In the spring of 1828, Brigham arrived in Dane County, Wisconsin to work the lead mines in and around Blue Mounds. Although the mines had been previously occupied, the site had long since been abandoned and he built a cabin for himself. This was the first structure to be built in Dane County. His nearest neighbor was located 24 miles away in Dodgeville and, as of 1832, the only other recorded inhabitants were four French-Canadian fur traders south of Green Bay and east of Rock River. Using such crude tools as a windlass, rope and tub, over 4,000,000 lbs. was taken from the mine and hauled by wagon to Green Bay, Chicago and Galena, in total a 15-day trip. He later accompanied William S. Hamilton and Henry Gratiot and several others to Green Bay to negotiate boundaries between the miners and local tribes.

Brigham is said to have discovered a lead deposit by chance, by throwing his cap in the air and digging where it fell. By 1828, he had established a successful lead mine operation at Blue Mounds, as well as operating an inn and general store serving the local miners, local tribes and other travelers. His tavern became a popular stopover along the Old Military Trail, and soon his small mining camp grew with settlers arriving from Illinois and within the Michigan Territory. He was honored by the Michigan territorial governor Lewis Cass and appointed a magistrate. He held the position of magistrate for four years, serving as justice of the peace, and from the winter of 1830–1831 until 1837, as postmaster of Moundville.

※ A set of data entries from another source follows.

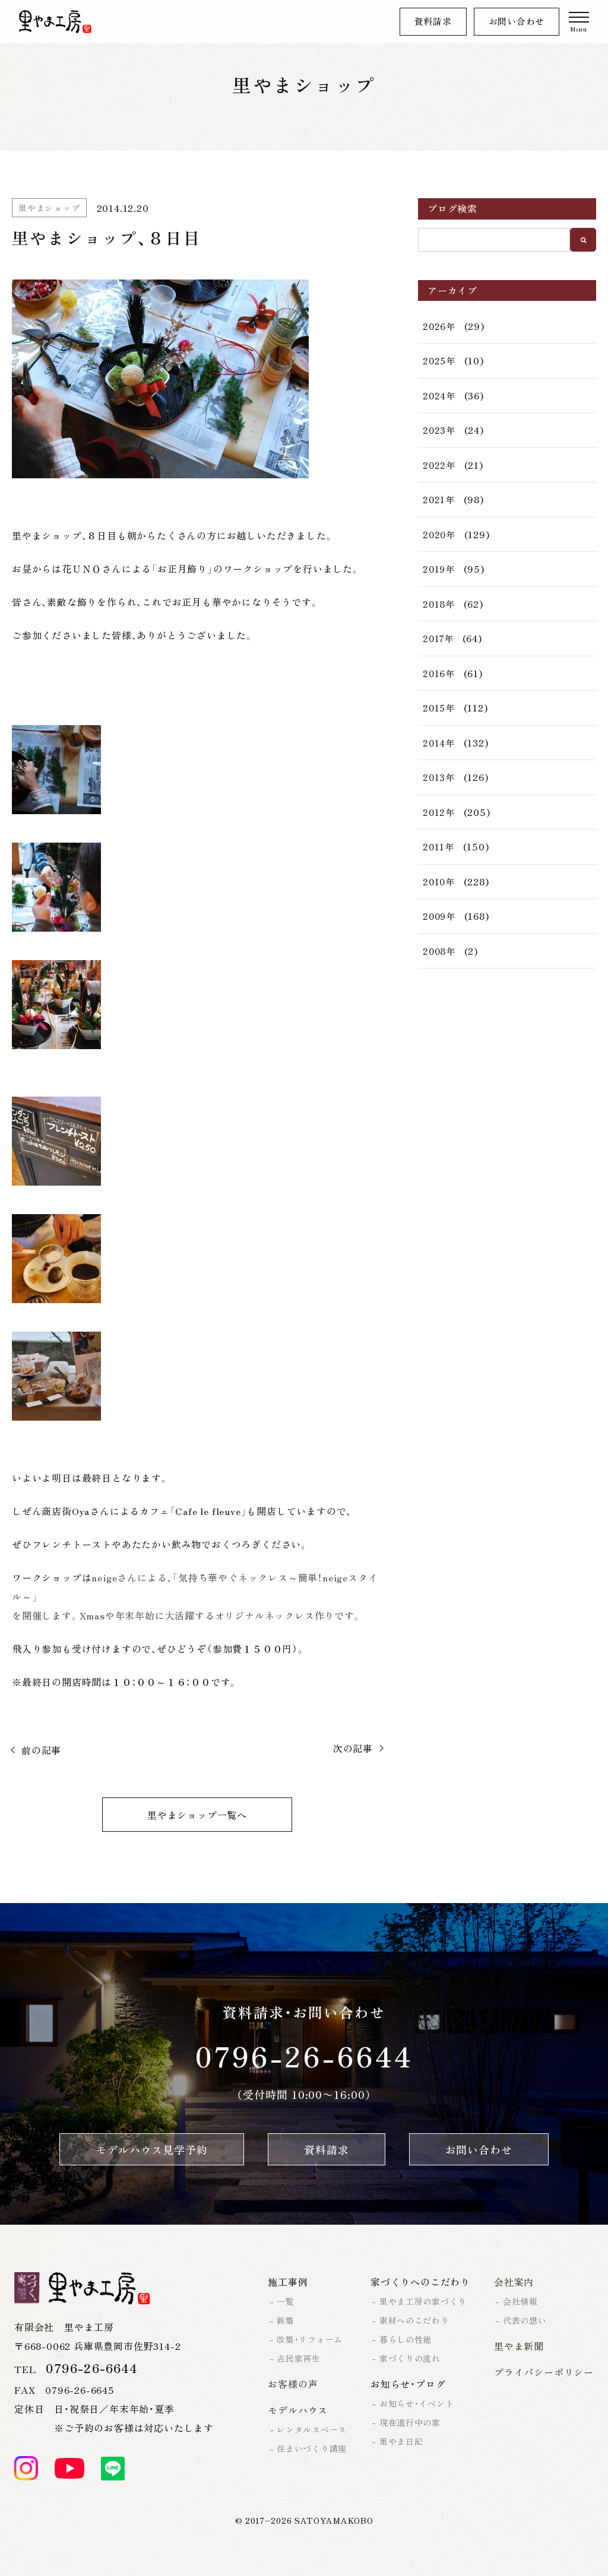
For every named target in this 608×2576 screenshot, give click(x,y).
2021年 (439, 499)
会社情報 (520, 2301)
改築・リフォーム (310, 2339)
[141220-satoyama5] (197, 887)
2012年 (439, 812)
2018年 (439, 604)
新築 (285, 2320)
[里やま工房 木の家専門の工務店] (55, 22)
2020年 (439, 534)
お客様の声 (293, 2384)
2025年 (439, 360)
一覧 (285, 2301)
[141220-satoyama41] (197, 1141)
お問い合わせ (517, 21)
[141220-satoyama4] (197, 769)
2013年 (439, 777)
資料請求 (433, 21)
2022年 (439, 465)
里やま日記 (401, 2441)
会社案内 (514, 2282)
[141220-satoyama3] (197, 1004)
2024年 (439, 395)
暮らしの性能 (405, 2339)
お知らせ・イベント (416, 2403)
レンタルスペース (312, 2429)
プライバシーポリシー (544, 2372)
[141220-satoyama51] (197, 1376)
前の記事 (41, 1750)
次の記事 (353, 1748)
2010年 (439, 881)
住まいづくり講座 (312, 2448)
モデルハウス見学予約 (152, 2149)
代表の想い (525, 2320)
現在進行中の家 (410, 2422)
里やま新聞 (519, 2346)
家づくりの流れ (410, 2358)
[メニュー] (579, 22)
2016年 (439, 673)
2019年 (439, 569)
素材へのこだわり (414, 2320)
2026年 (439, 326)
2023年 (439, 430)
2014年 (439, 742)
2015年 (439, 707)
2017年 (438, 638)
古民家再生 (299, 2358)
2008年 (439, 951)
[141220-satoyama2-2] (197, 378)
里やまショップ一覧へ (197, 1815)
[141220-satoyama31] (197, 1258)
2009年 (439, 916)
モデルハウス (298, 2410)
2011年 (438, 846)
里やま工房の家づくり (423, 2301)
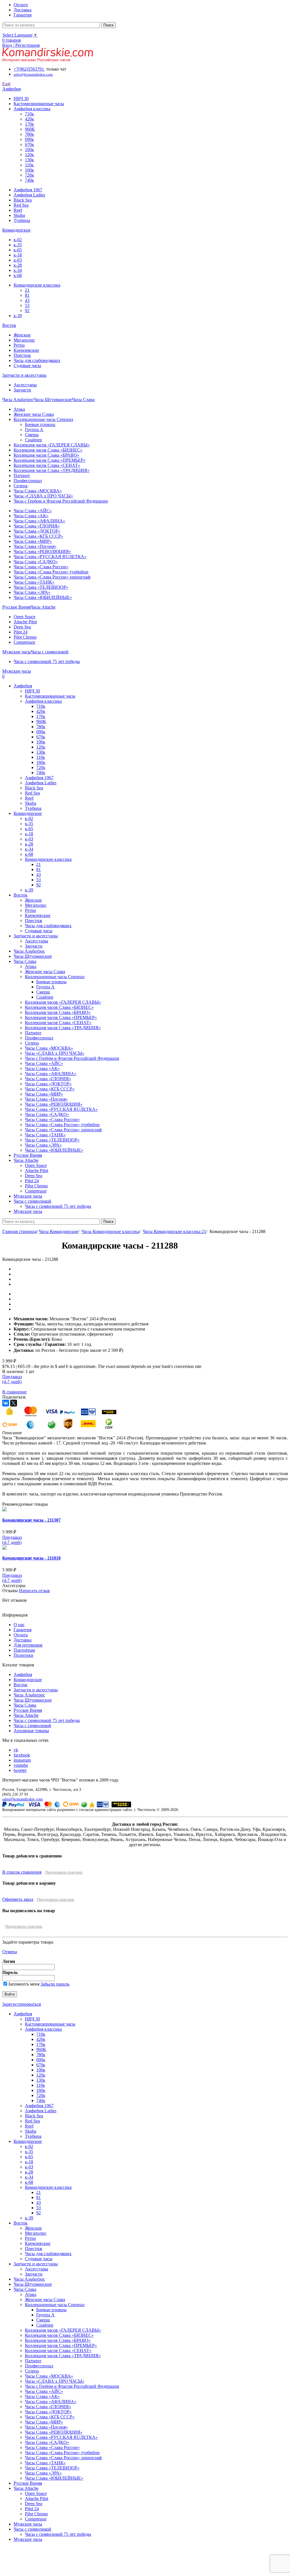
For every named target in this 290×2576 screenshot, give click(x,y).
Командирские (28, 1679)
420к (29, 118)
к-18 (18, 255)
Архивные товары (31, 1730)
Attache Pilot (25, 621)
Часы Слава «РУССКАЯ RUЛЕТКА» (50, 556)
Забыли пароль (54, 1984)
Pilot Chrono (25, 637)
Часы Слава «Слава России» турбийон (51, 571)
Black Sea (23, 200)
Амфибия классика (32, 108)
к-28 (18, 265)
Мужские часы (28, 2524)
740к (29, 180)
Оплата (21, 1634)
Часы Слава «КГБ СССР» (38, 536)
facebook (22, 1755)
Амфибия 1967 (28, 189)
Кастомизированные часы (39, 103)
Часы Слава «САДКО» (36, 561)
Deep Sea (22, 626)
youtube (21, 1765)
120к (29, 154)
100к (29, 149)
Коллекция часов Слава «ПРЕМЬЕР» (50, 460)
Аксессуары (25, 384)
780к (29, 134)
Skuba (19, 215)
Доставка (22, 1639)
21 (27, 290)
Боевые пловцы (40, 424)
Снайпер (33, 439)
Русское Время (28, 1710)
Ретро (19, 345)
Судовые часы (27, 365)
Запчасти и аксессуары (36, 1689)
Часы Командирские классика (110, 1231)
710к (29, 113)
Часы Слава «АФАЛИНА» (39, 520)
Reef (18, 210)
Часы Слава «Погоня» (35, 546)
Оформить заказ (17, 1899)
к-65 (18, 249)
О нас (19, 1624)
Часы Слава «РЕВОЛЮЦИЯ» (42, 551)
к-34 (18, 270)
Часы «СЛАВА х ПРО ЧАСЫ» (43, 495)
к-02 (18, 239)
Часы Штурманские (33, 1700)
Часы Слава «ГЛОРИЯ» (37, 526)
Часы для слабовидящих (37, 360)
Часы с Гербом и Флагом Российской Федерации (61, 501)
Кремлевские (26, 350)
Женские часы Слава (34, 414)
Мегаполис (24, 340)
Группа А (34, 429)
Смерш (32, 434)
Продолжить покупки (63, 1872)
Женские (22, 334)
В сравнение (14, 1391)
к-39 (18, 315)
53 (27, 305)
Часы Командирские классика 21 (174, 1231)
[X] (13, 1403)
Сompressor (24, 642)
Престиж (22, 355)
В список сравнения (21, 1872)
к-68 (18, 275)
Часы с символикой (32, 1725)
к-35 (18, 244)
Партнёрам (24, 1650)
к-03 (18, 260)
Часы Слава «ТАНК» (34, 582)
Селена (20, 485)
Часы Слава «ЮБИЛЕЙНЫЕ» (43, 597)
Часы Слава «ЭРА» (32, 592)
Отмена (9, 1951)
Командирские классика (37, 285)
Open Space (24, 616)
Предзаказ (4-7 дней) (12, 1379)
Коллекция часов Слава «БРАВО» (46, 455)
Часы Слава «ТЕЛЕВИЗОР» (41, 587)
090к (29, 139)
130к (29, 159)
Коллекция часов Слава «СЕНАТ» (47, 465)
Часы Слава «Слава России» (41, 566)
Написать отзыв (34, 1590)
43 (27, 300)
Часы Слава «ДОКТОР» (37, 531)
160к (29, 170)
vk (16, 1749)
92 (27, 310)
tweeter (20, 1770)
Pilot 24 (20, 632)
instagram (22, 1760)
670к (29, 144)
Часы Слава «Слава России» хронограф (52, 577)
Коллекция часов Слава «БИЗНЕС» (48, 450)
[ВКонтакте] (5, 1403)
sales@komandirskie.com (22, 1799)
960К (30, 129)
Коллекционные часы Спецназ (43, 419)
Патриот (22, 475)
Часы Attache (26, 1715)
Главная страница (19, 1231)
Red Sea (21, 205)
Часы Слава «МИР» (33, 541)
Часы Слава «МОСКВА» (38, 490)
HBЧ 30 (21, 98)
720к (29, 175)
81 (27, 295)
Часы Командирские (58, 1231)
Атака (19, 409)
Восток (20, 1684)
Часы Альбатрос (29, 1694)
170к (29, 124)
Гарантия (22, 1629)
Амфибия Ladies (29, 194)
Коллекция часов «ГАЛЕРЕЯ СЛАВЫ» (52, 444)
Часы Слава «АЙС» (33, 510)
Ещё (6, 83)
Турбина (22, 220)
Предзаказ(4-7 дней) (12, 1540)
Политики (23, 1655)
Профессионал (28, 480)
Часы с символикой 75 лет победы (47, 661)
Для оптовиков (28, 1645)
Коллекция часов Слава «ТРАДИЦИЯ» (51, 470)
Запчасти (22, 389)
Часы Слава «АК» (31, 515)
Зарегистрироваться (21, 2004)
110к (29, 164)
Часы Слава (25, 1705)
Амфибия (23, 1674)
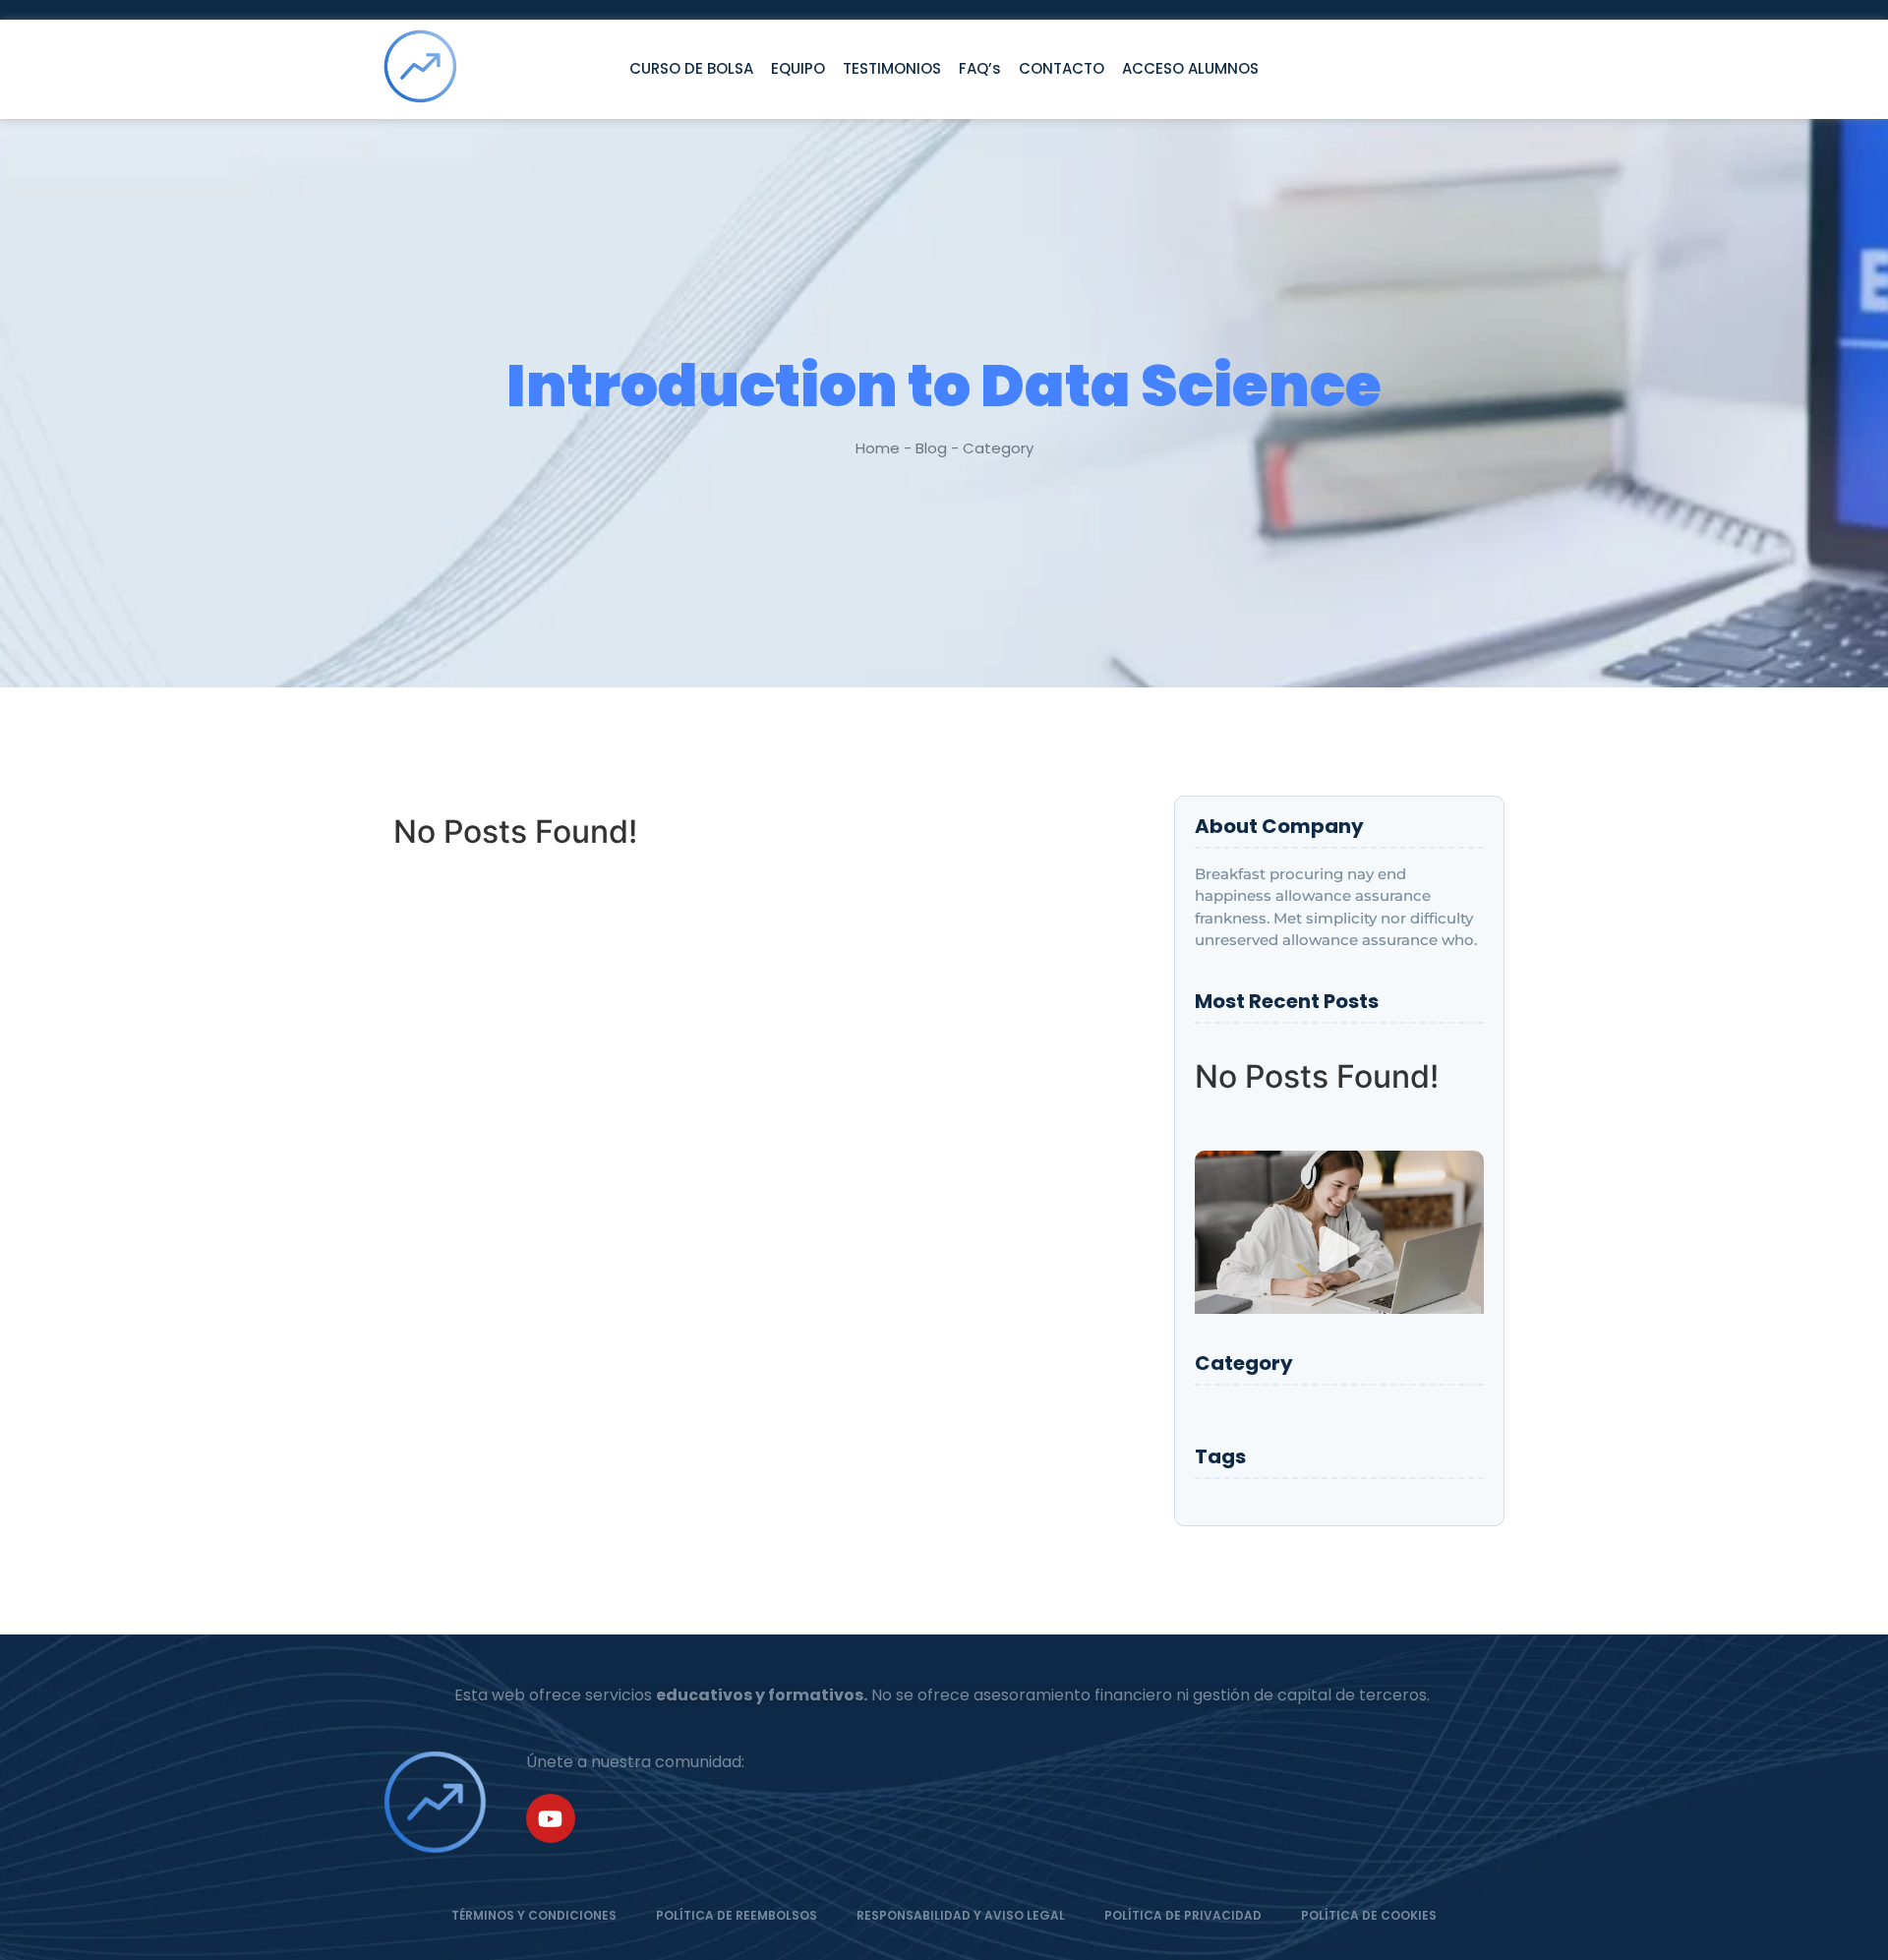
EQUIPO (798, 68)
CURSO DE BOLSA (691, 68)
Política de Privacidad (1183, 1915)
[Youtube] (550, 1818)
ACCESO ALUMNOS (1190, 68)
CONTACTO (1061, 68)
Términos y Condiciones (534, 1915)
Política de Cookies (1369, 1915)
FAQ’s (980, 68)
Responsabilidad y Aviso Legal (960, 1915)
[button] (1339, 1252)
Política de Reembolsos (736, 1915)
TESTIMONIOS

During the Black Hawk War, he served as a colonel in the Wisconsin Territorial Militia. Fort Blue Mounds was later built near Brigham's home, and he and his neighbors took refuge there during the conflict. While Brigham remained in command, he successfully defended the post against several raids by the Sauk and Meskwaki. Involved in politics during his later years, Brigham was a member of the territorial council between 1836 and 1842 and a state representative in 1848, and he served on the Dane County board of commissioners in 1845, 1848–1850, and 1854–1855.

== Death ==
He died at the home of his niece, a Mrs. H.G. Bliss, in Madison, Wisconsin on September 14, 1861, and was buried in Forest Hill Cemetery. Although the original cabins at the site had long since disappeared, the general store remained at Blue Mounds for over forty years as an historic landmark until it was destroyed in a fire in January 1877. His part is now part of Blue Mound and Brigham County Park, the latter being named in his honor.

== Legacy ==
In March 1910, his heirs donated the site of an old blockhouse from Fort Blue Mounds to the State Historical Society of Wisconsin having been used during the Black Hawk War. A bronze tablet marking the site of the fort was unveiled by the Wisconsin Landmarks Committee in a special ceremony held on September 5, 1910. A replica of his general store is also on display at the Mt. Horeb Historical Society Museum in Mt. Horeb, Wisconsin.